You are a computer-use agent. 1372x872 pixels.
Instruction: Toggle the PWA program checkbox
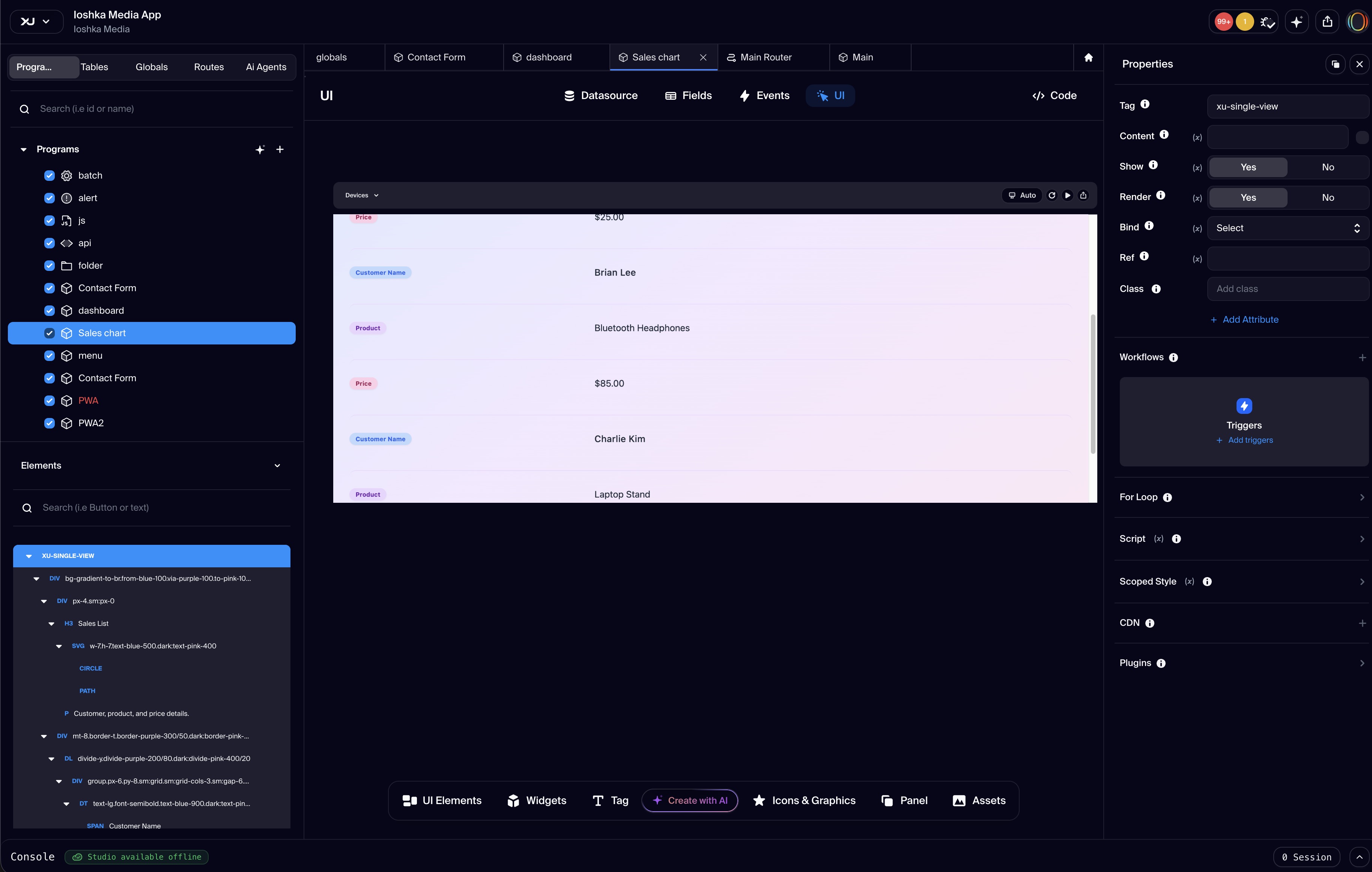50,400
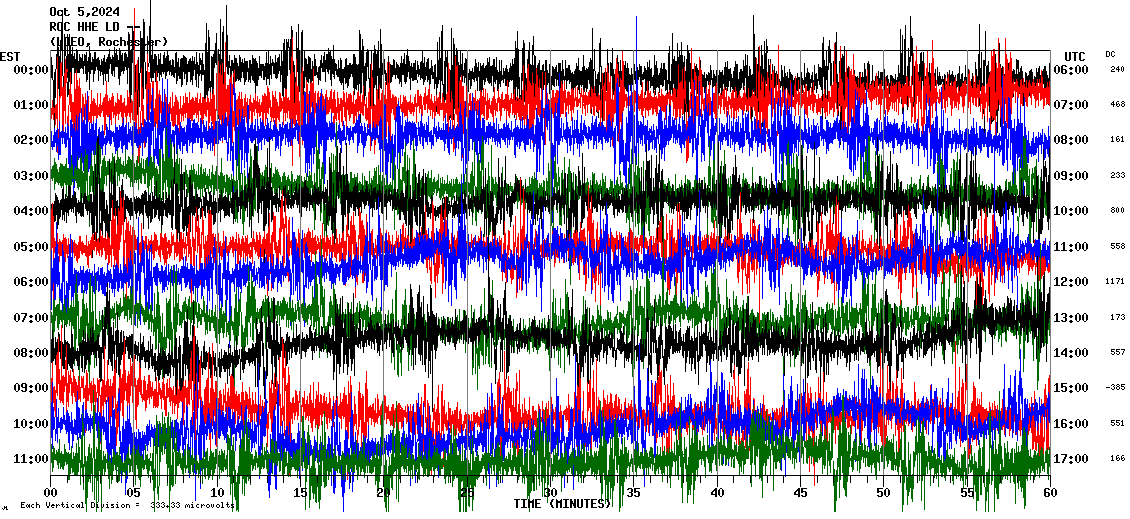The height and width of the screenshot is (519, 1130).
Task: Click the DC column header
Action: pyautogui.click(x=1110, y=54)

-=-=-=-=-

■ Cel ćwiczenia
Przepisz proszę wszystkie rekordy powyżej, zamieniając „checkbox” na „check box” i pozostawiając resztę bez zmian. Obrazów nie przepisuj.

■ Oczekiwany wynik
You are a computer-use agent. 1372x872 pixels.
Instruction: Toggle the PWA program check box
50,400
The height and width of the screenshot is (519, 1130).
Task: Click the DC column header
Action: pyautogui.click(x=1110, y=54)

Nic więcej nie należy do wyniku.